Er empfinde keinen Hass und keine Wut gegen Russen, betont Plotnikov. Im Gegenteil: Er hat russische Verwandte, Freunde, Bekannte. „Meine russischen Freunde hier in Deutschland haben schon angerufen, wir sind untereinander verwandt.

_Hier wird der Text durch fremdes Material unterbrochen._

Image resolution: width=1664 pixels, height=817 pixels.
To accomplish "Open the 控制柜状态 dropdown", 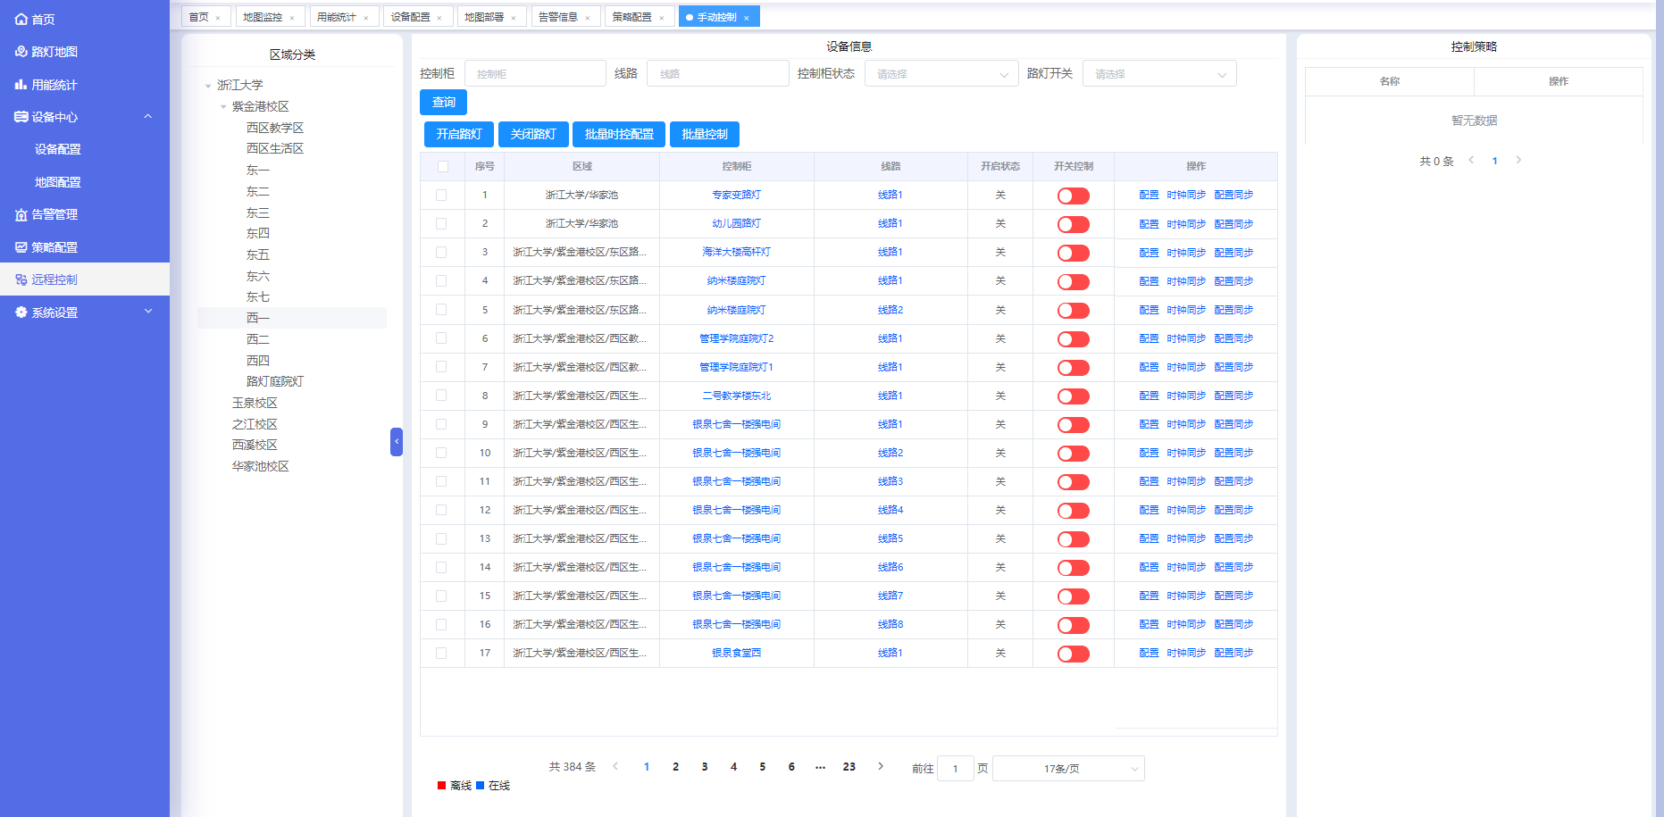I will coord(941,74).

Diese Situation ist einfach eine Katastrophe.“

Alleine gegen den Angriff

Seine Wut richtet sich gegen den russischen Präsidenten Putin – und gegen das Land, in dem er seit 29 Jahren lebt. „Ich bin deutscher Staatsbürger, aber diese Machtlosigkeit nervt mich einfach nur“, fehlt ihm von der deutschen Regierung eine Unterstützung, die über warme Worte der Solidarität hinausgeht. „Der Westen duckt sich weg – Hauptsache, es passiert nicht bei uns. Und die Ukraine wird allein gelassen.“

Freund aus Kiew ruft an

Das Fernsehbild wechselt. Zu sehen wieder die Nachrichtensprecherin. Sie spricht mit einem Mann, zugeschaltet per Video. „Das ist der Bürgermeister einer kleineren Stadt in der Ukraine“, übersetzt Plotnikov. Eingeblendet wird ein Foto von einem Bombenkrater auf einer Straße. Plötzlich vibriert das Handy auf dem Wohnzimmertisch, jemand ruft an.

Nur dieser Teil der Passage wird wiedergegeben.